SHORT PROBLEM: Reproduce the records word for word, starting with the first line and going on through the line that contains "415). [x=117, y=189]", with that line included.

ROWS:
%%
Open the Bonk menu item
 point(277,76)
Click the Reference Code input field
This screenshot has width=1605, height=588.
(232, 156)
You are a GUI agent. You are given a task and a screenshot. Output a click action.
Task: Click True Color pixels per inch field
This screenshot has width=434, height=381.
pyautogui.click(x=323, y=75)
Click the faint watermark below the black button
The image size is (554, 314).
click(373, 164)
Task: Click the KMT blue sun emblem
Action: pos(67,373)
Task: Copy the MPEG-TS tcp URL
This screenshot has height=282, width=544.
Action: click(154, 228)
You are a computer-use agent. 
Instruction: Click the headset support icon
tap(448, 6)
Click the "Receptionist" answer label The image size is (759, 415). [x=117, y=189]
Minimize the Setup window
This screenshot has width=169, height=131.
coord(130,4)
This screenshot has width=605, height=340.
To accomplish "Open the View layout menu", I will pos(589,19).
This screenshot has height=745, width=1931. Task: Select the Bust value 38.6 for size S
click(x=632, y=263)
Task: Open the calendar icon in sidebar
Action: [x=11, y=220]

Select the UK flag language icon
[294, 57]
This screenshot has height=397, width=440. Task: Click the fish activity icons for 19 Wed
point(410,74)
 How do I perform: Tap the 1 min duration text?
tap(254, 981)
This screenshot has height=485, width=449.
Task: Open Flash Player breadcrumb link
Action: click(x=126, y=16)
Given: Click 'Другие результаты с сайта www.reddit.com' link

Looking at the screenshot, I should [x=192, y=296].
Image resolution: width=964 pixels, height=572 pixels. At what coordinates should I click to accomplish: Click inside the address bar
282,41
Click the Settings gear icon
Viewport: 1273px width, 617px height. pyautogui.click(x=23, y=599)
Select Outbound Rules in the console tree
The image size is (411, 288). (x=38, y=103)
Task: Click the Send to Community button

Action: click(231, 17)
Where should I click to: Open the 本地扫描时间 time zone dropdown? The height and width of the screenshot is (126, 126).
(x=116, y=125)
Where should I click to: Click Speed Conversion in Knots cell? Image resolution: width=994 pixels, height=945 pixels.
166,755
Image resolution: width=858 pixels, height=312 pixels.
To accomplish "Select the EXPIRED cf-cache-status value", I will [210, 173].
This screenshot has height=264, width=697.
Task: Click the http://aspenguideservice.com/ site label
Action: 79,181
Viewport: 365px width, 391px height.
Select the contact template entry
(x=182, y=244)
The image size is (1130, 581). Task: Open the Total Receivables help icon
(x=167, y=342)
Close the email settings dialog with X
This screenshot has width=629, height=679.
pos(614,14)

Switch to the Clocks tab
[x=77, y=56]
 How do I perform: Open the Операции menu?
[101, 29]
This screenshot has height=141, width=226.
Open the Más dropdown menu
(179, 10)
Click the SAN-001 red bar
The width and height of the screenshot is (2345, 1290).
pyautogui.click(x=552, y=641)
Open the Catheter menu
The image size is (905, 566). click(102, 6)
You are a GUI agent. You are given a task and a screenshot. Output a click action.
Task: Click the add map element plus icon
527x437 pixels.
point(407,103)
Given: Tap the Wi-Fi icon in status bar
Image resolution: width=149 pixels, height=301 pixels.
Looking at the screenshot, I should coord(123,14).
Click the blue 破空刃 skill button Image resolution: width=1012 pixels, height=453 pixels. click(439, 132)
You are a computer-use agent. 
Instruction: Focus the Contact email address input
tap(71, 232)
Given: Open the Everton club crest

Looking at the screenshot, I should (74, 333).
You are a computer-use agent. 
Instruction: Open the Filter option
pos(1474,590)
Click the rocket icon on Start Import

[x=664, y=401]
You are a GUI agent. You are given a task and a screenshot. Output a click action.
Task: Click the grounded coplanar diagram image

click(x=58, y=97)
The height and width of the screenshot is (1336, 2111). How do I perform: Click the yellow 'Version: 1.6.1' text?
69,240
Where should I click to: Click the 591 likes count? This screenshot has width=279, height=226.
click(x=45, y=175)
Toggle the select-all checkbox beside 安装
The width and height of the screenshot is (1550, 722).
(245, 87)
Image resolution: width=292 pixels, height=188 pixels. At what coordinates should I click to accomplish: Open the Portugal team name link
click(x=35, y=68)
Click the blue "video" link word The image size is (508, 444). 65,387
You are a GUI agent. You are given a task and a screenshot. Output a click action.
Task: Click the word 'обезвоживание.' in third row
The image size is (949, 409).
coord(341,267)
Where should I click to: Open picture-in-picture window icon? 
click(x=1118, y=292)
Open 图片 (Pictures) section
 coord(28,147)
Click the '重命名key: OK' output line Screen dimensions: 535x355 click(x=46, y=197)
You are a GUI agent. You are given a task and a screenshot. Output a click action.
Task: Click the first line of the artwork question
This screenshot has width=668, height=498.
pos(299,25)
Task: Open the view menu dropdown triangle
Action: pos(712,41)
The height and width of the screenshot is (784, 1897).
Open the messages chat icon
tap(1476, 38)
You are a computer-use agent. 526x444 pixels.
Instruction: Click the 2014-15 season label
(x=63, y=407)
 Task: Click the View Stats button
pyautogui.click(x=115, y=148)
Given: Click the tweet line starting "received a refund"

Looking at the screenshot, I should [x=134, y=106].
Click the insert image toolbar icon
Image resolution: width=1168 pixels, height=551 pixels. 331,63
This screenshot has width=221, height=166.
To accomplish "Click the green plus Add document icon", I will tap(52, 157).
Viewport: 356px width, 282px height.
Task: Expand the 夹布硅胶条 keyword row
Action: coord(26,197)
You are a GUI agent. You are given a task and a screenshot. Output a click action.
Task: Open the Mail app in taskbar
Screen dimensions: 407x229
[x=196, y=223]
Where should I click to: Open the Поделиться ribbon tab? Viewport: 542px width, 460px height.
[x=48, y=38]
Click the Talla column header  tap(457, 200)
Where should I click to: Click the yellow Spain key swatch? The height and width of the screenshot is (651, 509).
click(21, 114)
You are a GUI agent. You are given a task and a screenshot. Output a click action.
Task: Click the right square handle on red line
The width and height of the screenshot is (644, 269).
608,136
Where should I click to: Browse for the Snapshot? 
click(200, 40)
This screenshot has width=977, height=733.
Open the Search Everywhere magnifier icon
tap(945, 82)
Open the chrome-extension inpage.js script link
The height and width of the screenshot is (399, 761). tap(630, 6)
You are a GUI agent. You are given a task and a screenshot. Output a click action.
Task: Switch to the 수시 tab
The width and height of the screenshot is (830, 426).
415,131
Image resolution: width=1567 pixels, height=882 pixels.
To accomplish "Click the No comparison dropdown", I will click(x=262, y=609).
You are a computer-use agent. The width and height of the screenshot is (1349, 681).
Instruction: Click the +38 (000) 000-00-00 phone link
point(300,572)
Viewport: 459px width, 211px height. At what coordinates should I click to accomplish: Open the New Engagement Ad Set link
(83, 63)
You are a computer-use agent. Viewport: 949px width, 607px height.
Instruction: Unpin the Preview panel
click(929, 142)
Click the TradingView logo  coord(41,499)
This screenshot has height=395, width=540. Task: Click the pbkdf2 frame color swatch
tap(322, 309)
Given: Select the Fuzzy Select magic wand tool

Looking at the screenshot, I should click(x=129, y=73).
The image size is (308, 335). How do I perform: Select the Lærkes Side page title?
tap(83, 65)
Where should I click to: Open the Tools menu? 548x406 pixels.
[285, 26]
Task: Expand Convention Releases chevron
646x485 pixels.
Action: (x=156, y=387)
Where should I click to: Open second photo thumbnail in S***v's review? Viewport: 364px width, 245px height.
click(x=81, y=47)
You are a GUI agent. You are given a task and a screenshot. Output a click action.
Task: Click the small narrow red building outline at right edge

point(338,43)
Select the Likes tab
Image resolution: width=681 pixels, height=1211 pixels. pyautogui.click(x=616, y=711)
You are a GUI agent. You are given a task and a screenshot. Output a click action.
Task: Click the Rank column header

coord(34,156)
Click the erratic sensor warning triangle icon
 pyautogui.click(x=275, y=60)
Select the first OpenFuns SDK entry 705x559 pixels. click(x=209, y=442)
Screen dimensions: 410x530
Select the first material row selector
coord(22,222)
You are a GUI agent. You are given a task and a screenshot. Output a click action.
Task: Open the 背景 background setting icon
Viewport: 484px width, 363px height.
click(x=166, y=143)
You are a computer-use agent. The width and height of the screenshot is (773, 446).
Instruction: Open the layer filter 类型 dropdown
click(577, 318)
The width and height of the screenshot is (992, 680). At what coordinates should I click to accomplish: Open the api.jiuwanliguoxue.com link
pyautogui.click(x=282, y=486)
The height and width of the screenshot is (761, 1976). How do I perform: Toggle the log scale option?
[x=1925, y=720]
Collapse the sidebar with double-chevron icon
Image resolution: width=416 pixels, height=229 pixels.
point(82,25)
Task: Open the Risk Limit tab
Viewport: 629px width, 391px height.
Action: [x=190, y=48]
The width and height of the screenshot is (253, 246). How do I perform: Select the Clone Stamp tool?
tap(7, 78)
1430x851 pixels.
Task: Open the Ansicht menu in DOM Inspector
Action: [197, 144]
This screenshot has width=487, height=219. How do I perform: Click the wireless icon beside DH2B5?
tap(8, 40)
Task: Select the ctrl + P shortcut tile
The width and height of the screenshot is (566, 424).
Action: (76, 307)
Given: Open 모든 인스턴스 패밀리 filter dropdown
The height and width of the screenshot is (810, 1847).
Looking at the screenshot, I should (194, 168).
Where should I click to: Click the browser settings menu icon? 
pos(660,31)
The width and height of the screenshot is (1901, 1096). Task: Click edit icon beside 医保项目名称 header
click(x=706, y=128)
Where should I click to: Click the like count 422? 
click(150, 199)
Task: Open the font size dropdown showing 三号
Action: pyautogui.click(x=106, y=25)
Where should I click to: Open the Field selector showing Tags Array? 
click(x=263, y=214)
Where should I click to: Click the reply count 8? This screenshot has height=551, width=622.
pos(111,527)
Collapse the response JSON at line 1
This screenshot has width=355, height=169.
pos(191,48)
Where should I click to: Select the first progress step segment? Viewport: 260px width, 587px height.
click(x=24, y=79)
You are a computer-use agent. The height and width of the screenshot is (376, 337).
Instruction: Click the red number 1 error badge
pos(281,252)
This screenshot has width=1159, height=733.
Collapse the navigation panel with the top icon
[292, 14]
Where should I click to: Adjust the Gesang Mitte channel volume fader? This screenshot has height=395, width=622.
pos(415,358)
%%
ANSWER TO THIS TASK:
Open the Bonk menu item
 point(277,76)
Click the Reference Code input field
This screenshot has width=1605, height=588.
(232, 156)
You are a GUI agent. You are given a task and a screenshot. Output a click action.
Task: Click True Color pixels per inch field
This screenshot has width=434, height=381.
pyautogui.click(x=323, y=75)
Click the faint watermark below the black button
The image size is (554, 314).
click(373, 164)
Task: Click the KMT blue sun emblem
Action: pos(67,373)
Task: Copy the MPEG-TS tcp URL
This screenshot has height=282, width=544.
Action: click(154, 228)
You are a computer-use agent. 
Instruction: Click the headset support icon
tap(448, 6)
Click the "Receptionist" answer label The image size is (759, 415). [x=117, y=189]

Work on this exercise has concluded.